## [Work to be completed]
From the line with "[switch] (348, 2551)" to the end of the data below, restate each line word for word, both ends included, without the pictures.

## [Information provided]
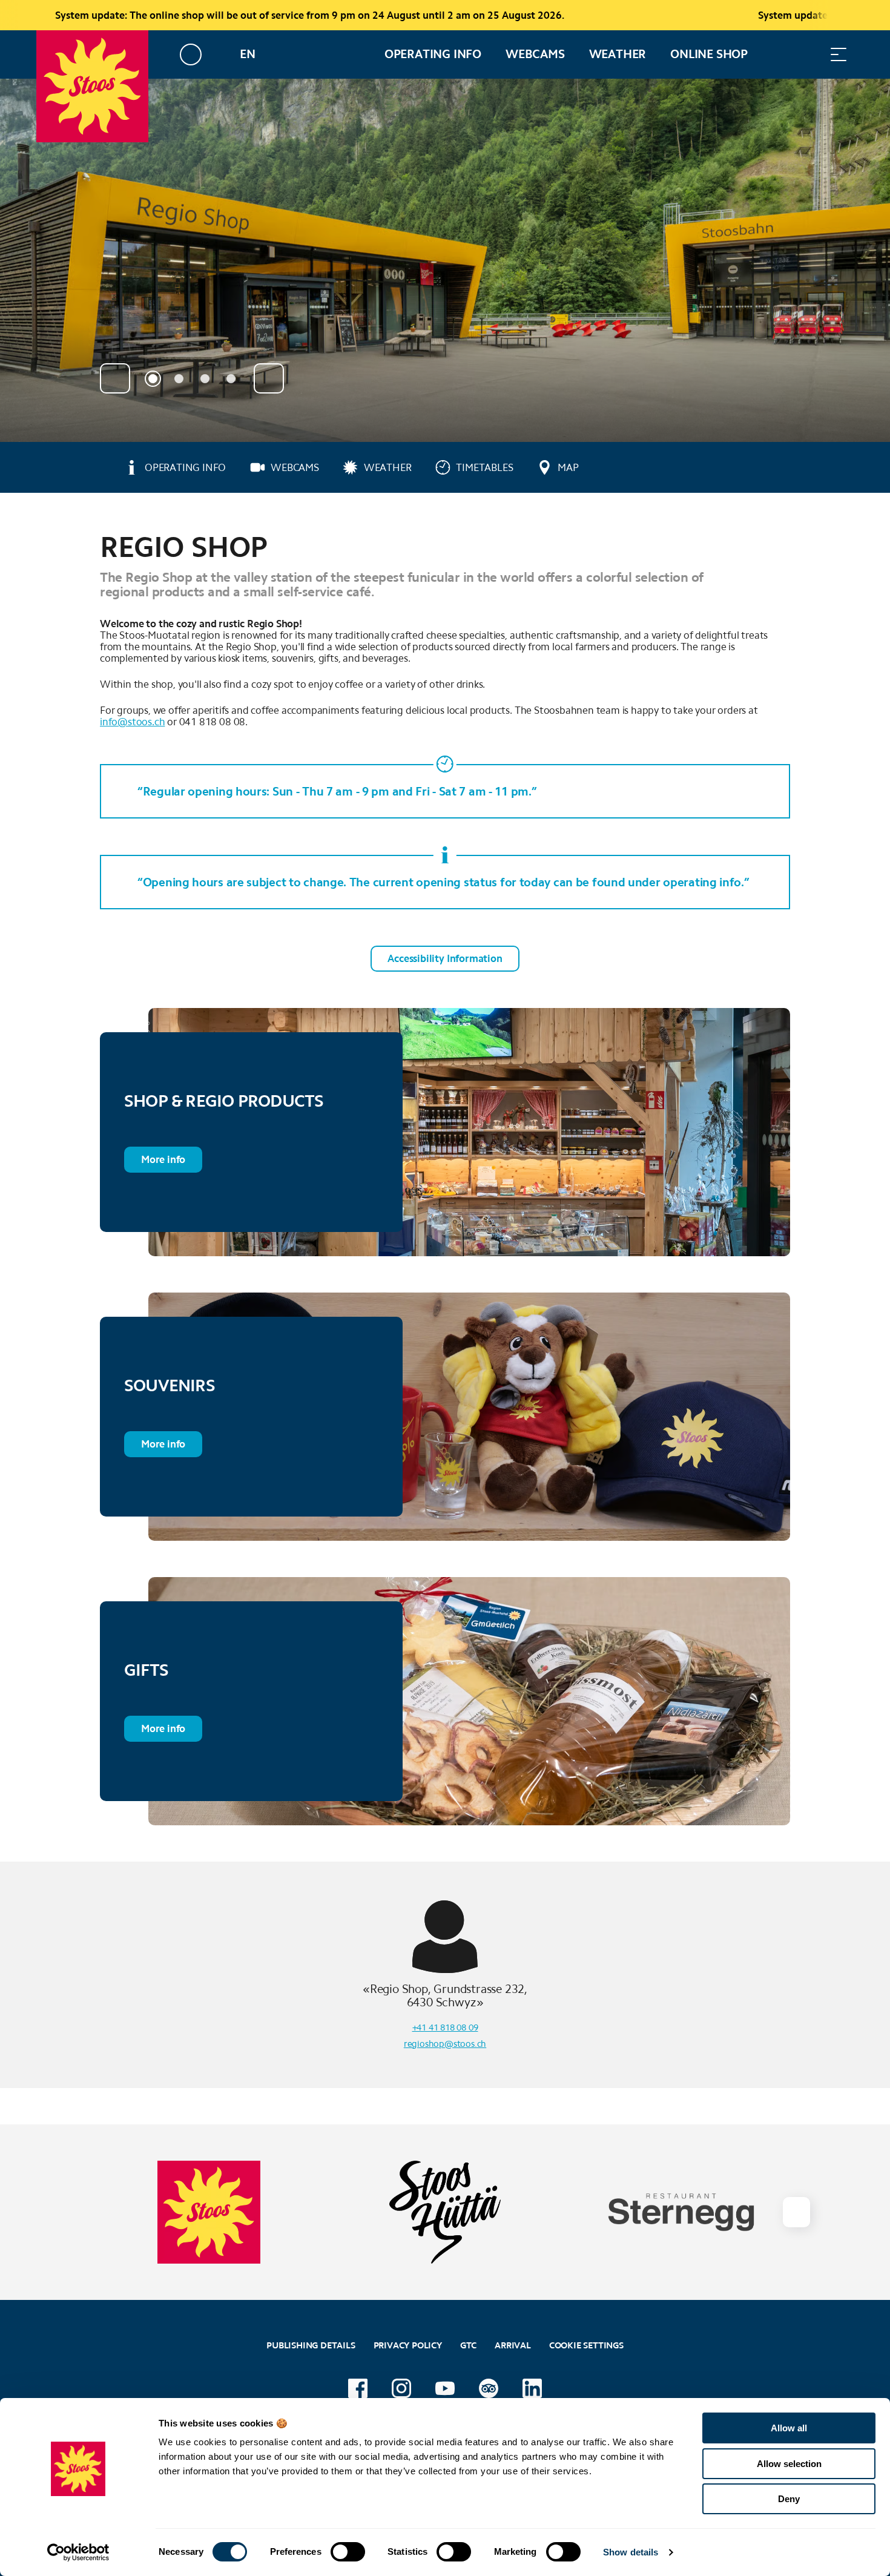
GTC (468, 2345)
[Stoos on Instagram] (401, 2388)
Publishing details (310, 2345)
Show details (630, 2552)
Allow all (789, 2428)
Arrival (513, 2345)
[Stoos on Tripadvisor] (488, 2388)
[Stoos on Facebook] (358, 2388)
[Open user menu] (198, 54)
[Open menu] (838, 54)
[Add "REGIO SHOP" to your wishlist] (778, 541)
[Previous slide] (115, 378)
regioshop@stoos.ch (445, 2043)
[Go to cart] (778, 54)
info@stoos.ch (132, 722)
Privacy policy (408, 2345)
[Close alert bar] (841, 15)
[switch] (348, 2551)
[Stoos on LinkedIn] (532, 2388)
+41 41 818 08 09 (445, 2027)
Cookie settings (586, 2344)
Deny (789, 2499)
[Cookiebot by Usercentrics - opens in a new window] (78, 2552)
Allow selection (789, 2464)
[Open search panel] (808, 54)
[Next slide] (269, 378)
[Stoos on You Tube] (445, 2388)
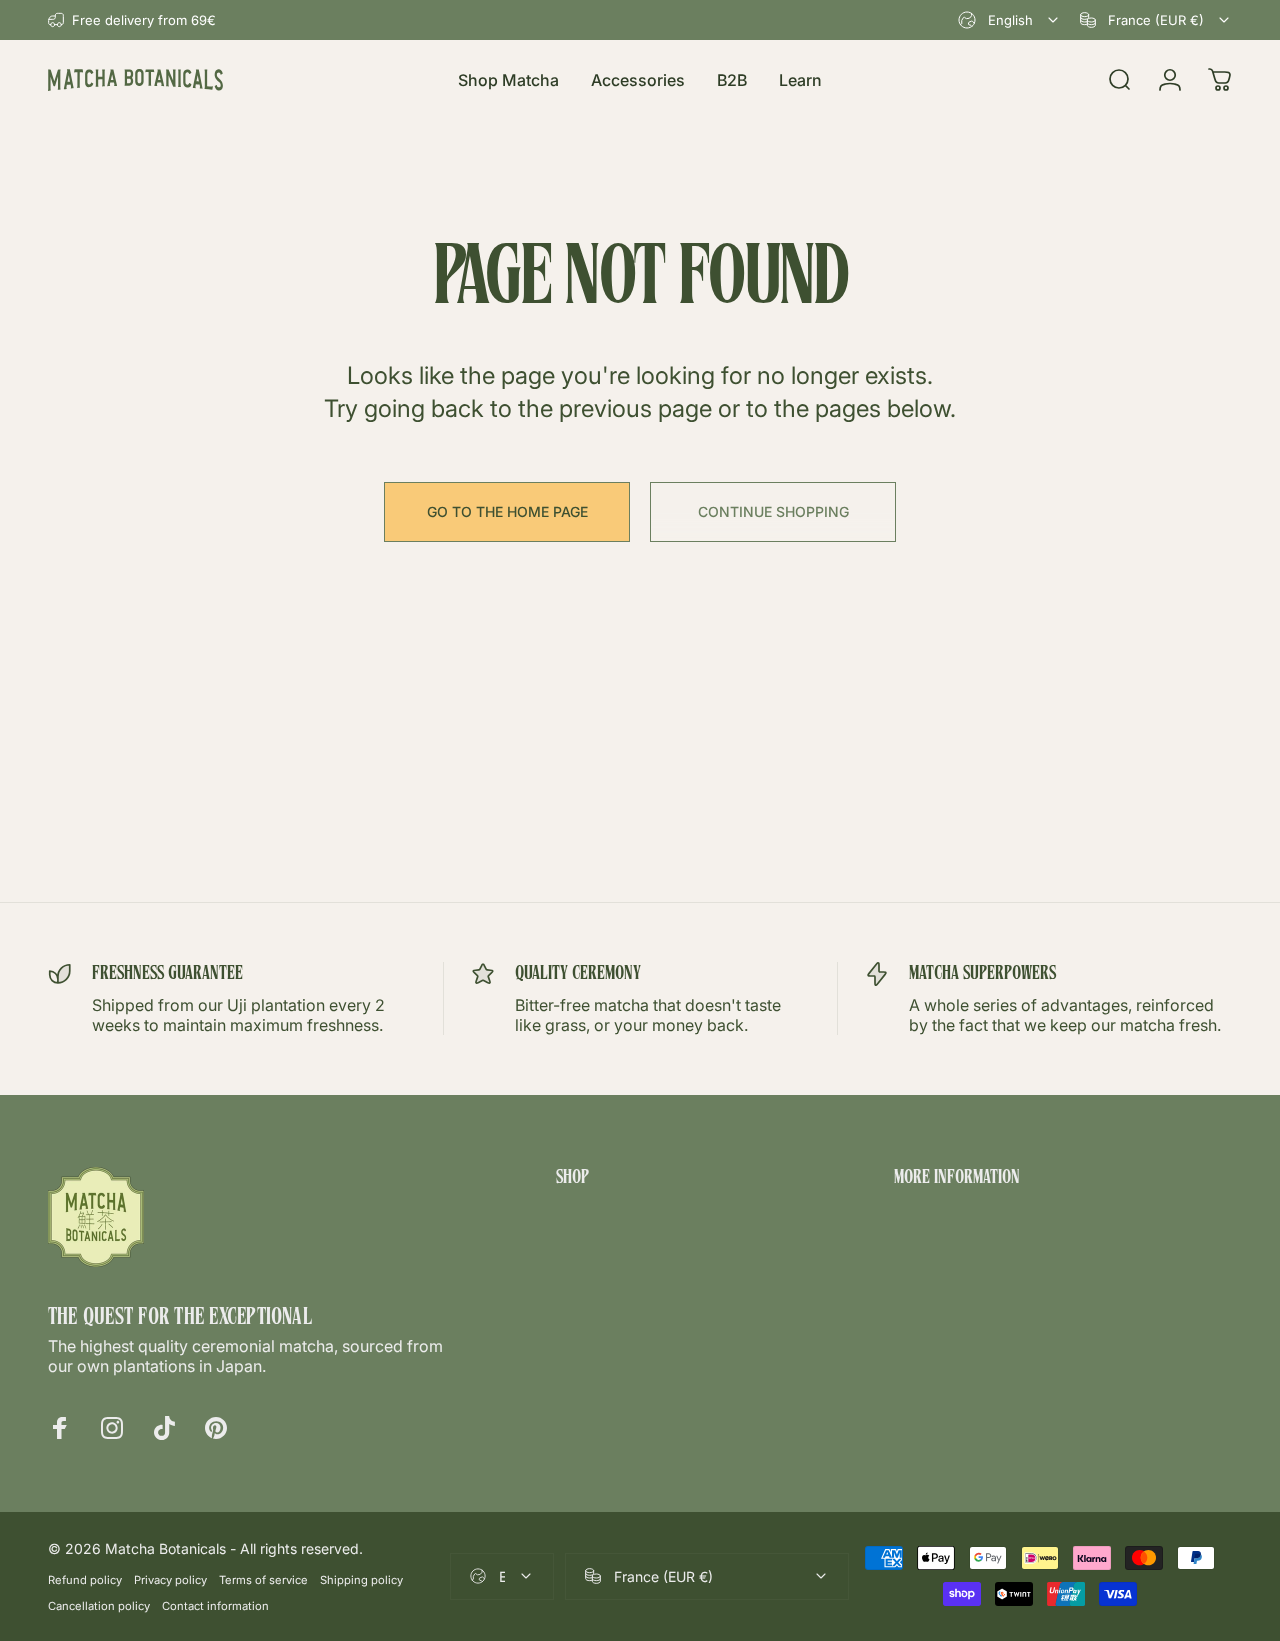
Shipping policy (361, 1580)
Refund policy (85, 1580)
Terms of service (263, 1580)
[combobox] (1009, 20)
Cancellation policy (99, 1606)
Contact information (215, 1606)
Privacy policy (170, 1580)
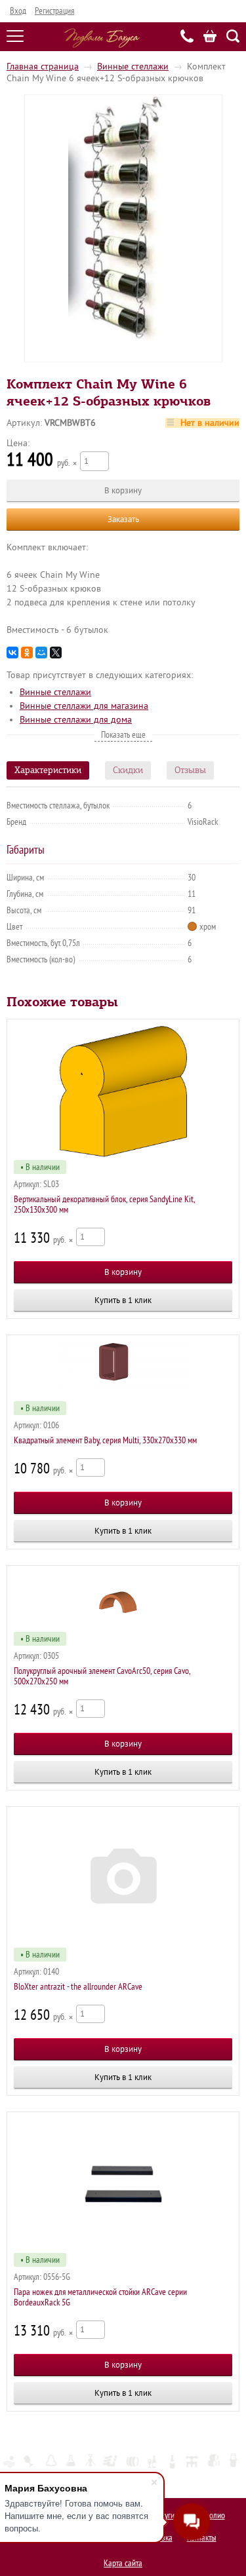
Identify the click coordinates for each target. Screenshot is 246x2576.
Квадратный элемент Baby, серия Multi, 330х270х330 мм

## [Solution for this task]
[switch] (348, 2551)
[Stoos on LinkedIn] (532, 2388)
+41 41 818 08 09 (445, 2027)
Cookie settings (586, 2344)
Deny (789, 2499)
[Cookiebot by Usercentrics - opens in a new window] (78, 2552)
Allow selection (789, 2464)
[Open search panel] (808, 54)
[Next slide] (269, 378)
[Stoos on You Tube] (445, 2388)
Shipping policy (361, 1580)
Refund policy (85, 1580)
Terms of service (263, 1580)
[combobox] (1009, 20)
Cancellation policy (99, 1606)
Contact information (215, 1606)
Privacy policy (170, 1580)
Identify the click coordinates for each target. Screenshot is 246x2576.
Квадратный элемент Baby, серия Multi, 330х270х330 мм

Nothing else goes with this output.